Want to Know What A Home Equity Loan is and How it Works?
Home equity, sometimes known as real property value, is defined as the difference between a home’s market value and the outstanding mortgage to be paid on said home. The property’s equity will increase as the owner pays off the mortgage or the market value of the property rises.
A home equity loan, therefore, is a type of home loan in which the borrower may use the equity of their home as collateral. Meaning that the bank, credit union or other financial institution that provides the loan will be able to claim this equity if the terms of the loan are not adhered to.
Home equity loans are typically sought by those who are faced by large expenses such as home repairs, medical bills or college education.
For those who qualify for a home equity loan – something that will normally require a solid credit history – there are two main types from which to choose. There is closed end, also known simply as a home equity loan, and closed end, also known as a home equity line of credit. Both of these types are secured against the value of the home are often referred to as a second mortgage. As such, they will be much shorter in duration than a traditional or first mortgage.
“Home equity, sometimes known as real property value, is the difference between a home’s market value and the outstanding mortgage to be paid on said home.”

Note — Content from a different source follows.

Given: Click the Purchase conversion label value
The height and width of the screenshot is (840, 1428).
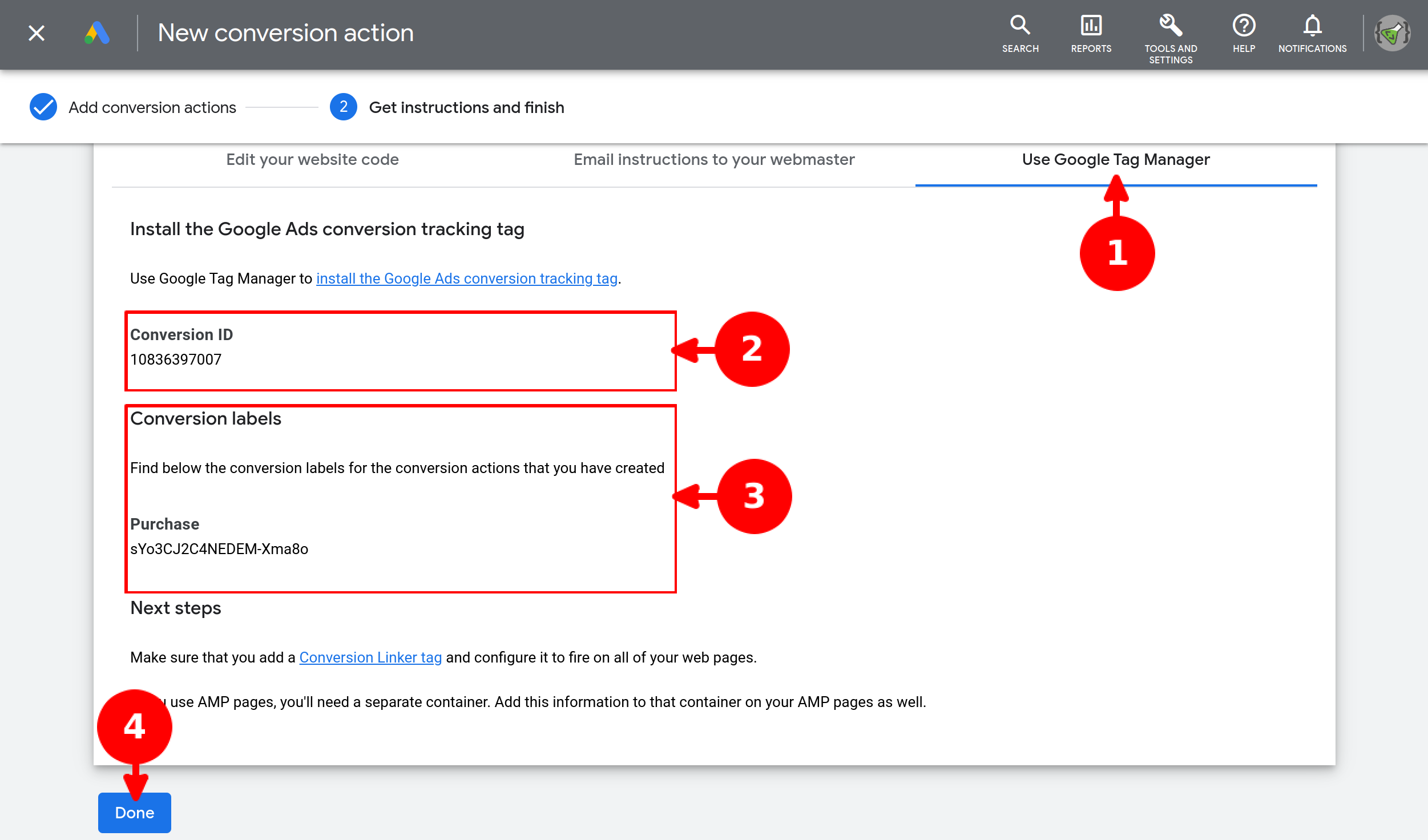Looking at the screenshot, I should point(219,549).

The main difference between a home equity loan and a home equity line of credit (often abbreviated to HELOC) is that the former is a one-time lump-sum with a fixed interest rate, whereas the latter is a line of revolving credit with a variable interest rate. A home equity loan is closed-ended, meaning that the duration and terms are set before and the rates and payments remain the same. On the other hand, a home equity line of credit is open-ended, with credit lines that are available for up to 30 years with fluctuating rates.
The characteristics, advantages and disadvantages of a home equity loan:
- A single, lump-sum payment to the borrower suited to large, one-time expenses.
- A fixed interest rate for the life of the loan, allowing for easy budgeting.
- The possibility to borrow 100% of equity or more.
- Loan terms are generally longer.
The characteristics, advantages and disadvantages of a home equity line of credit:
- A line of available credit, much like a credit card and often supplied with one.
- A variable interest rate that changes depending on the market.
- You only pay back what you borrow, with monthly payments based on money borrowed.
- Flexible payment terms, though with a limited amount of credit available
With either type of home equity loan, there are a variety of fees that may apply. For example, an appraisal fee, paid to those who calculate the value of your home. The average appraisal fee is around $300, and is required by the lender so that they know the value of their investment.
There is also an originator or origination fee, paid upon the establishment or opening of a new account. Stamp duties are a tax levied on legal documents, and arrangement or administration fees are those that cover the work of the lender.
Lastly, while a home equity loan can be used towards the purchase price of a new home, the loan will not be made if the existing home is on the market. For this reason, many homeowners look to take out what is called a bridge loan. This allows a seller to buy a new home before selling an existing home with the costs generally being much higher.